Caratteri della leggenda. - Appunto perché a servizio di un gruppo e non di un individuo, la leggenda non è mai complicata, ma semplice e lineare e perciò facilmente ritenibile e comunicabile. Essa concentra in un solo uomo ciò che è stato frutto di una lunga evoluzione: così Romolo ha fissato tutta la vita civile dei Romani e Numa tutta quella religiosa; ingrandisce le figure umane fino alla statura di eroi, le cui azioni anziché per sublimità di contenuto morale, poco percepibile da una folla, si distinguono per grandiosità taumaturgica; materializza la presenza dell'eroe, collegandola a luoghi per cui è passato e ad oggetti: pietre, alberi, edifizî, che ha toccato o visitato o edificato; disprezza la cronologia e la geografia vere, ravvicinando luoghi, tempi e persone per una semplice omonimia o per affinità col fatto narrato o per la persistenza del motivo, mentre esige la più minuziosa precisione di tempi e di luoghi circa la fondazione di una città, di un tempio, circa la nascita o la morte di un eroe. Questa esigenza si spiega considerando che la leggenda è spessissimo collegata a tempi il cui ritorno periodico va festeggiato e a luoghi verso i quali, alla data convenuta, confluisce il gruppo per la commemorazione che rinfresca ed esalta la vita sociale del gruppo.
I procedimenti della leggenda. - La leggenda lavora inconsciamente sul dato storico o sociale per innalzarlo a valore rappresentativo del gruppo - qualunque sia l'estensione di questo (clan, tribù, città, nazione) - soprattutto in tre modi: aggiunta o sottrazione, trasposizione, trasformazione.
L'aggiunta (o sottrazione) di elementi estranei avviene per il bisogno d'integrare i dati monchi della realtà o per aumentarne le proporzioni fino a farla divenire degna rappresentatrice del gruppo. L'aggiunta avviene soprattutto nei dati cronologici e topografici.
Così Roma fu fondata il 21 aprile, Gerusalemme nel 2023° anno del mondo e precisamente 366 anni dopo il diluvio. Così sul Palatino s'indicava il luogo dove la cesta con i gemelli si sarebbe fermata, la casa di Romolo, la capanna di Faustolo; l'Apocalisse di Paolo Siriaca sa con precisione tutto quello che S. Paolo ha visto nel suo rapimento; al pellegrino in Terrasanta viene mostrata la grotta del latte di Maria, la casa di San Giuseppe, il luogo dove si trovavano i pastori quando l'angelo annunziò ad essi la Natività, i luoghi precisi delle XIV stazioni della Via Crucis, il luogo dove San Pietro si ritirò a piangere dopo la triplice negazione; e sa il nome del cieco nato, del proprietario del cenacolo, del bimbo che Gesù chiamò, dei 72 discepoli, del prefetto d'Egitto, quando la Sacra Famiglia vi cercò scampo dalla persecuzione di Erode.

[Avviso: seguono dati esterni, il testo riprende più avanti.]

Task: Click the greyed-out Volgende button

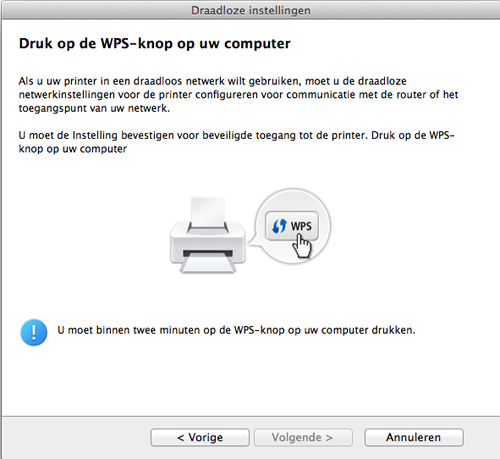Action: click(x=303, y=437)
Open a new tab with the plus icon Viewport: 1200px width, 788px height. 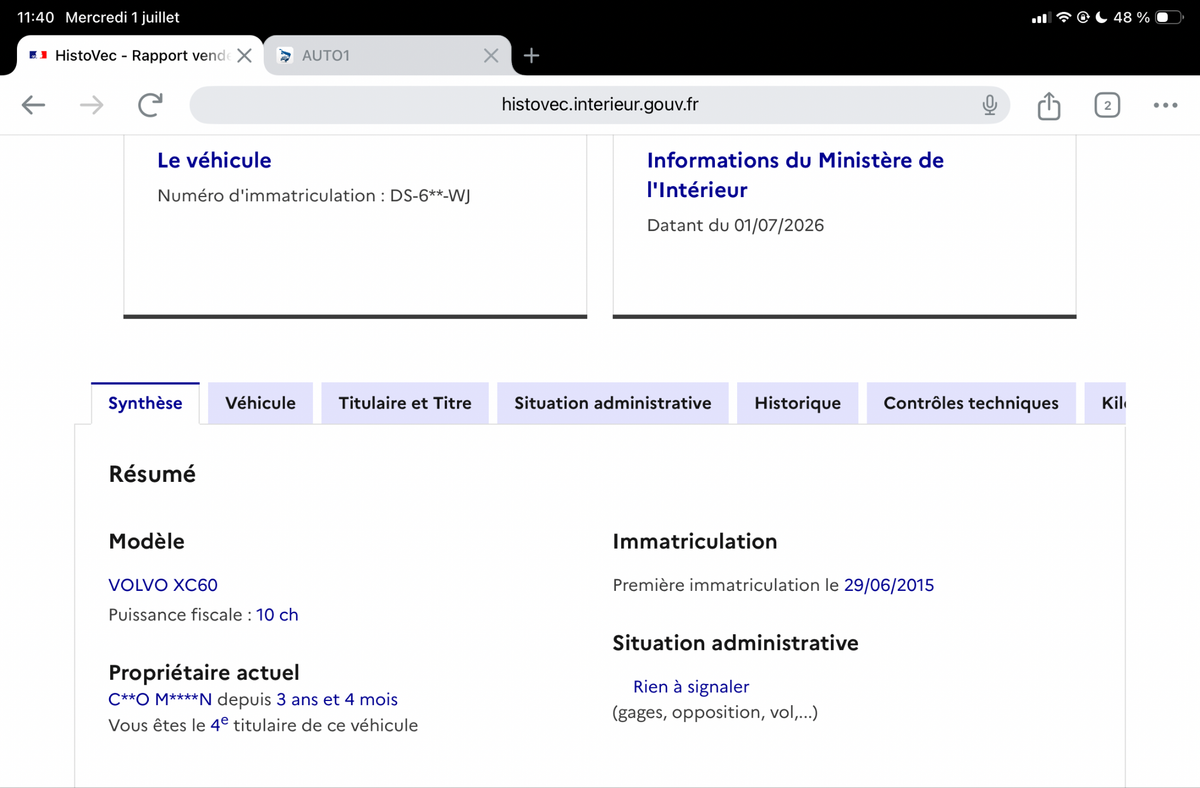[532, 56]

La trasposizione si ha quando i fatti narrati da una leggenda vengono attribuiti ad altri personaggi che agiscono in altri tempi o in altri luoghi, pur lasciando intatto il seme della leggenda, efficacemente paragonato, in questo caso, a un attaccapanni a cui possono appendersi abiti di diversa foggia e di diverse epoche.
Esempio tipico di trasposizione di persone è la leggenda dei santi Barlaam e Joasaf, rifacimento cristiano della leggenda del Buddha dove gli stessi elementi: il giovane principe, la visione di vecchiaia, malattia e morte, il ritiro ascetico si ritrovano applicati a Joasaf (trasformazione di Bodhisattva) e a servizio dell'ascetismo cristiano. Esempio di trasposizione di luoghi è la leggenda di Nerone che contempla e canta dalla Torre delle milizie l'incendio di Roma, mentre egli in quell'occasione si trovava ad Anzio. Esempio di trasposizione di tempo è la leggenda del battesimo romano di Costantino, ricevuto in Laterano da papa Silvestro dopo la vittoria su Massenzio, mentre in realtà Costantino si battezzò in fin di vita a Nicomedia.
La trasformazione si ha quando le persone o i fatti vengono trasformati in altri di natura o di valore diverso, unificando o sdoppiando ove ciò riesca opportuno.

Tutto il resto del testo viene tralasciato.